TASKS:
a) In one to three sentences, explain why the spring garden article recommends planting pony packs of annuals.
b) According to the spring garden article, what are roses pushing out?
c) From the spring garden article, extract word for word the passage that begins at the words "It's too early" and stops after "trees or roses.".

TEXT:
In the Garden Articles
Waiting for Spring
by Joan S. Bolton
Copyright, Joan S. Bolton. All rights reserved. Reproduction of text or photos in any form is prohibited without written permission.
With frost and freezing temperatures finally behind us, many plants in the garden are beginning to show glimmers of spring. Fruit trees are sporting their first flowers. Roses are pushing out new, ruddy growth. And the twiggy branches of deciduous trees are swelling in anticipation of fresh leaves.
It's too early to set out warm-weather plants. But if your garden looks bleak or is suffering the effects of last month's cold, there are measures you can take to perk it up now.
One of the quickest fixes is to pop in pony packs of annuals to brighten any prominent bare spots. This might be right around your patio, along a main walkway or next to your front door.
If you're feeling ambitious, there's still time to make more permanent changes to your garden by planting bare-root berries, fruit trees or roses.

PROVIDED INFORMATION:

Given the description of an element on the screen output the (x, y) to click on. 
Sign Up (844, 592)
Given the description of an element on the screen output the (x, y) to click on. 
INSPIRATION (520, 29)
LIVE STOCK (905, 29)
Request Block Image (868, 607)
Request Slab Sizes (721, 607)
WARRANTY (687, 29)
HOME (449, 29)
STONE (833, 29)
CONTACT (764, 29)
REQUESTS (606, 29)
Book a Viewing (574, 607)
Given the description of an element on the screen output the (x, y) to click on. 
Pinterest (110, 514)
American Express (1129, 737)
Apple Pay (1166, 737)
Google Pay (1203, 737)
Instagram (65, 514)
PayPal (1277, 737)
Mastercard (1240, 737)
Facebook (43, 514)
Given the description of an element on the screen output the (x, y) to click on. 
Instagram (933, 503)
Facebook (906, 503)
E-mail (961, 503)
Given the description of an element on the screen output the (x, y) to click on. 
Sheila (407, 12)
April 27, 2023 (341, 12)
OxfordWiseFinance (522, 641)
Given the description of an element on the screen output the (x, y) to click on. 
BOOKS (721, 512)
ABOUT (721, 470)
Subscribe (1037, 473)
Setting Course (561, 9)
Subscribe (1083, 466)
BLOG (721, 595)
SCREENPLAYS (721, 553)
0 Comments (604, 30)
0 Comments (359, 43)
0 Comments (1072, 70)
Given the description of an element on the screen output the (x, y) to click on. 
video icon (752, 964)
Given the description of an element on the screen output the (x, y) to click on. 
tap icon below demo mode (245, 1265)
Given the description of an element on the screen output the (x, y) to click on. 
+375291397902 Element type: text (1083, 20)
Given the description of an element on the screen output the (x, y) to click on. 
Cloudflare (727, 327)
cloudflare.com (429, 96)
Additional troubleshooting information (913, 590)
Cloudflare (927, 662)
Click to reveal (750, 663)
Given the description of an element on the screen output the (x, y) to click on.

SOLUTION LIST:
a) The article calls it one of the quickest fixes for a garden that looks bleak or has suffered from last month's cold. The annuals brighten prominent bare spots, such as around a patio, along a main walkway or next to the front door.

b) New, ruddy growth.

c)
It's too early to set out warm-weather plants. But if your garden looks bleak or is suffering the effects of last month's cold, there are measures you can take to perk it up now.
One of the quickest fixes is to pop in pony packs of annuals to brighten any prominent bare spots. This might be right around your patio, along a main walkway or next to your front door.
If you're feeling ambitious, there's still time to make more permanent changes to your garden by planting bare-root berries, fruit trees or roses.